* TASK GOAL:
Using the listing below, work out how many lines contain the word "title", and respond with that number alone.

* DATA RECORDS:
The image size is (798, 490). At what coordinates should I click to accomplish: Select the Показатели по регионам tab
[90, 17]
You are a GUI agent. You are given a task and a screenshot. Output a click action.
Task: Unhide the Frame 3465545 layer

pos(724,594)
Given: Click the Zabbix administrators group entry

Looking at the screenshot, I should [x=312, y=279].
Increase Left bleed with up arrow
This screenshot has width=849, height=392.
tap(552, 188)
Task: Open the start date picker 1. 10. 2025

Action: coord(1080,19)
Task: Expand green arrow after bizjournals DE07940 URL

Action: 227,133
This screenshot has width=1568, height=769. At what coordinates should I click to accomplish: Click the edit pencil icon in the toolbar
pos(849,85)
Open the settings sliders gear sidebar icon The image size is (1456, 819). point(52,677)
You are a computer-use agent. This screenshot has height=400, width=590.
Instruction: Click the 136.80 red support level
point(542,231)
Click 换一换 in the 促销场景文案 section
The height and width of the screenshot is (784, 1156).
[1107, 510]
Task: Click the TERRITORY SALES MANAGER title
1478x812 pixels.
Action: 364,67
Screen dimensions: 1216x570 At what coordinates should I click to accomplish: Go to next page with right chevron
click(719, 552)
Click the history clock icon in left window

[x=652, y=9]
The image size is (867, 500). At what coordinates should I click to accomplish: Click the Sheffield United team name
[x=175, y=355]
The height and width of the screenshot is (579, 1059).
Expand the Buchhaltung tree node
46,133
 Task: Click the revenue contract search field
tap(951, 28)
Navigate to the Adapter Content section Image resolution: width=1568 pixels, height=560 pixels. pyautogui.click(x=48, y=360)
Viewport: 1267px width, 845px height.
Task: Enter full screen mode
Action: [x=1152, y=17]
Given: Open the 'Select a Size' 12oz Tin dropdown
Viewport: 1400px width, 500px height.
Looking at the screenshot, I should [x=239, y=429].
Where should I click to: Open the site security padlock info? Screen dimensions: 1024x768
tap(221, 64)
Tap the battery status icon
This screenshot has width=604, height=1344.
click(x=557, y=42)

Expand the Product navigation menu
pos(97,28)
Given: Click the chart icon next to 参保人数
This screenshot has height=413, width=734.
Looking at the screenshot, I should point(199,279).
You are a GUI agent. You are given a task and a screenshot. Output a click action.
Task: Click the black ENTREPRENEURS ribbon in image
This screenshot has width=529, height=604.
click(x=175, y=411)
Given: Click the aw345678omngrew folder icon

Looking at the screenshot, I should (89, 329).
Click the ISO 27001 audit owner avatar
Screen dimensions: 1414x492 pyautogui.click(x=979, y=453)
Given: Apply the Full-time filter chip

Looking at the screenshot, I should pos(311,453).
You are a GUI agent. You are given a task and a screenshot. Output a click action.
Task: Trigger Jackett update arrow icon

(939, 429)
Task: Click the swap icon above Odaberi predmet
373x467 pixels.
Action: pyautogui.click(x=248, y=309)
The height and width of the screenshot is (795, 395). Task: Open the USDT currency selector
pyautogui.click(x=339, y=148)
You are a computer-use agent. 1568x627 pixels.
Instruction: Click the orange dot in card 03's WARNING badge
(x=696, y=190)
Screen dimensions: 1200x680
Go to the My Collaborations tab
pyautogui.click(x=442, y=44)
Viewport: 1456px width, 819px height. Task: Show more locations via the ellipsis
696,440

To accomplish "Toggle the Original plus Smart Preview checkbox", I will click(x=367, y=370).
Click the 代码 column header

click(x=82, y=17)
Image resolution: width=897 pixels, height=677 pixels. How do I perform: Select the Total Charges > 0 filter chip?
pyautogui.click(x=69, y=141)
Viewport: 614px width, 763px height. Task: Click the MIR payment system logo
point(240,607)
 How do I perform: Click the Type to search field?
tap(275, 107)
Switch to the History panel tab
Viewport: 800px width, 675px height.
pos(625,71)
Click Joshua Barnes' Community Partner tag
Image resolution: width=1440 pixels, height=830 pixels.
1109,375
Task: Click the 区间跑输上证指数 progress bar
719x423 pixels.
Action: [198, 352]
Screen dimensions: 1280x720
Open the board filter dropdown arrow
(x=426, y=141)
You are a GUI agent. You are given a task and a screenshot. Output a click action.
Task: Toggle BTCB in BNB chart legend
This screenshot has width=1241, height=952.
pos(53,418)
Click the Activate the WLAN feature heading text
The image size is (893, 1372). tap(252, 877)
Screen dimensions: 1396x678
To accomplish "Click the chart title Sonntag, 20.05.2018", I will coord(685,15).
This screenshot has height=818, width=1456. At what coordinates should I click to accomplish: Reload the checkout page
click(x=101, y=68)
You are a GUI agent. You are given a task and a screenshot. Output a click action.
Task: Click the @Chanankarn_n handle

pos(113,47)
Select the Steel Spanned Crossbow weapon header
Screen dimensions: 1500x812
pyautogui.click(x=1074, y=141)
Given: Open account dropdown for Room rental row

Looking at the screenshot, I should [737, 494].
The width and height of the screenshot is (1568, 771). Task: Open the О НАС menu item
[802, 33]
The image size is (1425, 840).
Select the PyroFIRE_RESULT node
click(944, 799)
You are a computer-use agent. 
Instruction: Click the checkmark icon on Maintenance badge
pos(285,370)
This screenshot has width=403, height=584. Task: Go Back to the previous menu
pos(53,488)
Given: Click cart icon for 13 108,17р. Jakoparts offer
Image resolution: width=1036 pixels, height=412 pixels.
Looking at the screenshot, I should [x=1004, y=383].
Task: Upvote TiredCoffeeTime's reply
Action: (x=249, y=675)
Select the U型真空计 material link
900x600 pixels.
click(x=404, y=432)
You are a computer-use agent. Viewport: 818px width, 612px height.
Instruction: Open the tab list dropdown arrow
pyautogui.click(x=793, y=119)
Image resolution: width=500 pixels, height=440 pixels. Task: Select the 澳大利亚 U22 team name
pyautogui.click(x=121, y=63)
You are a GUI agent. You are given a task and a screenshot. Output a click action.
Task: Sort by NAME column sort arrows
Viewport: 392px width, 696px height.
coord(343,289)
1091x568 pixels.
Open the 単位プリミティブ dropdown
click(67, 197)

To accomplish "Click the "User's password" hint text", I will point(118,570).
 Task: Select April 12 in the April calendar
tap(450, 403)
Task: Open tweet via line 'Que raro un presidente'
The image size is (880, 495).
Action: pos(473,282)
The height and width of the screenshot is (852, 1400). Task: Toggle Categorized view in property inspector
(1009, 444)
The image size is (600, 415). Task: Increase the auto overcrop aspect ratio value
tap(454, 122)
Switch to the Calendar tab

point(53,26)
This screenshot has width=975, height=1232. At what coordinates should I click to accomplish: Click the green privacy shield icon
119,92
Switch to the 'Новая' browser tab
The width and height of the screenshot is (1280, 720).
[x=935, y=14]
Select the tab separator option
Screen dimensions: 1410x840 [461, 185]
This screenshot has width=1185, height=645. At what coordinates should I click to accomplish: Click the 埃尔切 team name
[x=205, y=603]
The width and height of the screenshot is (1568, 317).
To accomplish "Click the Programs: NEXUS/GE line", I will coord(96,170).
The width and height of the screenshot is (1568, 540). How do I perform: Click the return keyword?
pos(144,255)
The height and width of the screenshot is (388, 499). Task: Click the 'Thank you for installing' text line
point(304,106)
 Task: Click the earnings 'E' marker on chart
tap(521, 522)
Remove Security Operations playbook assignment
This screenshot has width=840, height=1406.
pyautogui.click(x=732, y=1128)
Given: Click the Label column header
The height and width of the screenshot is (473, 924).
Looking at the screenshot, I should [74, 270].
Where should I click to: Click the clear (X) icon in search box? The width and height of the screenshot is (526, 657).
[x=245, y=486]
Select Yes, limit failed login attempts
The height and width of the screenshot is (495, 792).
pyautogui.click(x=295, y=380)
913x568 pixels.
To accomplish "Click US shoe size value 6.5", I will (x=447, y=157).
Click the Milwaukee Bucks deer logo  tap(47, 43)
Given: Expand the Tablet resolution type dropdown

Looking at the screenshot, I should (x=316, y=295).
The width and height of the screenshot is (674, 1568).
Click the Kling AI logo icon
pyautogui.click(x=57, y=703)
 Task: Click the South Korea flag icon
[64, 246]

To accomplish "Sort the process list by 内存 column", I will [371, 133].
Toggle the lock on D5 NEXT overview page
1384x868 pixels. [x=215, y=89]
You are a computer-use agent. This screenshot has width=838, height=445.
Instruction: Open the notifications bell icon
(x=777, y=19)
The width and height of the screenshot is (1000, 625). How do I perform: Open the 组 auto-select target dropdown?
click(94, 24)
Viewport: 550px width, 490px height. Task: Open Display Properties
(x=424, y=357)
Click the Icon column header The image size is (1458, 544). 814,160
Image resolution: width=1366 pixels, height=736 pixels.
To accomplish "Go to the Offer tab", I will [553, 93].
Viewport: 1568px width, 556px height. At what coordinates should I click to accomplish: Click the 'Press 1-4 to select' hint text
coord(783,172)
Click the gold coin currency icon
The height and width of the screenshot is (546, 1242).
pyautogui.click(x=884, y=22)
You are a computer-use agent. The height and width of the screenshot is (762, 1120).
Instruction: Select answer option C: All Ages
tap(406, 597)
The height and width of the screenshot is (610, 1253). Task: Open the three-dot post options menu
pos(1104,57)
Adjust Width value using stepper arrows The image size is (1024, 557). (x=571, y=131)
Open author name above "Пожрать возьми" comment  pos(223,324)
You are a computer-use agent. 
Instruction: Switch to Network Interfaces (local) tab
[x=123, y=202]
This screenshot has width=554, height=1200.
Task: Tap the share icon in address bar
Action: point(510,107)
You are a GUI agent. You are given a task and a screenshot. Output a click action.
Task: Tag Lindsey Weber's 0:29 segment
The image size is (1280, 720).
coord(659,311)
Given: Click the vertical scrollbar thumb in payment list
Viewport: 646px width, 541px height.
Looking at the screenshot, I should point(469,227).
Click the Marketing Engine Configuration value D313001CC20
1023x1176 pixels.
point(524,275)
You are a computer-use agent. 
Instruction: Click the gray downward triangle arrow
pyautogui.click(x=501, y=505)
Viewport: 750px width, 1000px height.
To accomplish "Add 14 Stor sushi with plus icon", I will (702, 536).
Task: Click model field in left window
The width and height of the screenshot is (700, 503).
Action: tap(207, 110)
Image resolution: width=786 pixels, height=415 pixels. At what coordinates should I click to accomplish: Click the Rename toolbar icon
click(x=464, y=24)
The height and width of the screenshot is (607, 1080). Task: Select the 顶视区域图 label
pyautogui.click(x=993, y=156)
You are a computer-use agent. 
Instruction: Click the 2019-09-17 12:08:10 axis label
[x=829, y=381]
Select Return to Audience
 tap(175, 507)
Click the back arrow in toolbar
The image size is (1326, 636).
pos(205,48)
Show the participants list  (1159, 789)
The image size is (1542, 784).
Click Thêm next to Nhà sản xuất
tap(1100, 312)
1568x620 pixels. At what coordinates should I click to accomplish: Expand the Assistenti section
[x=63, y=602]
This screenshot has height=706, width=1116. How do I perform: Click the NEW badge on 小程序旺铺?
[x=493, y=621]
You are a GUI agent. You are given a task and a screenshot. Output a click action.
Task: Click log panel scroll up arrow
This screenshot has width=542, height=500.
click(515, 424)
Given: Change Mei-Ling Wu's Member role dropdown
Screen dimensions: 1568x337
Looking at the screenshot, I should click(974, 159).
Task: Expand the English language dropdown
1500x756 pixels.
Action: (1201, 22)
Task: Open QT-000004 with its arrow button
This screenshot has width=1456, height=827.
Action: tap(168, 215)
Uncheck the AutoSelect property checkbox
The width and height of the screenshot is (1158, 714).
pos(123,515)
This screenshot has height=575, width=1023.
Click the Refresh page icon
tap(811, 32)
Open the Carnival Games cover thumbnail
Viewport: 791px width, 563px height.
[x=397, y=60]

* SOLUTION:
2